What would the United States look like without the massive outflow of capital for the seemingly endless demand for imported energy? The dream of American energy independence is far from impossible. The opportunities for innovative natural gas and renewable energy companies in the extraction, transportation, environmental and manufacturing among many other industries are colossal.
This opportunity was noted in the Wall Street Journal on March 27,2012 page B1 in the article, “Steel Finds Shales Sweet Spot”. The article notes how steel tubing production has been escalating to satisfy demand (partly driven by the surge in natural gas production), while the decline in Natural Gas prices has been a benefit to the production cost of steel. The above mentioned article also included data on the huge differential of prices of Natural Gas in the USA versus Europe, the Middle East and many other parts of the world. This dynamic has begun attracting manufacturing companies that see a huge advantage to locate in the USA.

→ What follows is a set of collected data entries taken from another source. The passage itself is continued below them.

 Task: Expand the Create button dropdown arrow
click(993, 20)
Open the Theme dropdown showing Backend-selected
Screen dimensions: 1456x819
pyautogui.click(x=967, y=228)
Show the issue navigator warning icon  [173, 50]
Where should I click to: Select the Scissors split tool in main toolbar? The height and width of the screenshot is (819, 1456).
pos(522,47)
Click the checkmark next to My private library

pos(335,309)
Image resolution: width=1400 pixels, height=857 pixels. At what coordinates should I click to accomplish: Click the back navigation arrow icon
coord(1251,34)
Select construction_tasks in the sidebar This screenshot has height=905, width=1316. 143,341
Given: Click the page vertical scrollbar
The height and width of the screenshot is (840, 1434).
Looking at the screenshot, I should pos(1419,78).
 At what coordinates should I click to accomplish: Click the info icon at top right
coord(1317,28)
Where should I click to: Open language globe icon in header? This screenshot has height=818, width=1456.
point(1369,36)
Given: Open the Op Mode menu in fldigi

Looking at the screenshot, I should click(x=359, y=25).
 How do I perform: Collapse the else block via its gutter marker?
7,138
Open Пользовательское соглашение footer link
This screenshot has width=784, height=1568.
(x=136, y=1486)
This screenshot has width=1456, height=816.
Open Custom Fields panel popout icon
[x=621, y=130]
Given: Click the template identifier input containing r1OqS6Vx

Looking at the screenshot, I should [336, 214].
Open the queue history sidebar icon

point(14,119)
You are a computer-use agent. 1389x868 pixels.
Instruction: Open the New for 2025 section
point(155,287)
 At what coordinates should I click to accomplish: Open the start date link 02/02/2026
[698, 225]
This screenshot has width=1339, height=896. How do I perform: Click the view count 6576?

The twin Meta trends of rapid expansion of computing power and energy innovation along with a structural change in the energy equation in the United States is a paradigm shift for investors.
What could be the impacts of these dynamics?
Potential GDP Growth Expansion
Population Growth
Resumption of world economic leadership by USA
Change in the Equation of the US Federal Debt and perpetual budget deficits.
A longer view
The great keystone of successful investing is that we must brace against the temptation to change course based on perception of short term changes, whether they are booms or panics. 2012 has started off with one of the best first quarters in the equity markets since the early nineties. We can all be grateful for these gains.
I continue to focus on the big picture and the notion that there will be sweeping changes in tech, energy, food production and many other areas that continue to increase living standards and economic opportunity.
This optimistic view must be tempered by the reality that this country and the world face massive challenges that will cause hardship, market disruptions and create great pressure to seek an easier way. Proper long term investing will never be easy. It will always present difficult choices that will lead us to flawed conclusions.
The last ten years have been some of the most difficult for investors. Hundreds of billions have been lost. Massive amounts of money have been sold out of stocks, real estate and other equity instruments. There have been many predictions of a new world, laboring under a burden of the debts that have run up over that last few decades, that will grow very slowly or even go into a era shrinking economic opportunity and living standards.
Even in light of the big move up that has been made recently the market environment now is very pessimistic. We have many challenges coming very soon. The Presidential election will focus the public attention on debt, spending cuts and the health care crisis that is not going away any time soon.
The political reality is such that is seems almost impossible for politicians to have the courage to tell the American Citizen the truth about what changes and sacrifices must be made. I am hopeful that the sheer mathematics of our budget over-reach will force an honest process of addressing the problem as a great modern day challenge. Surely if we could change the history of the world during WWII, cure polio, and go to the moon, we can adjust our budget.
All the pessimism makes me more optimistic. There are many doom and gloomers that have yet to capitulate to the reality that the world is not ending any time soon. Get ready for a tough year…tough and long-term minded is what we always need to be to be good investors.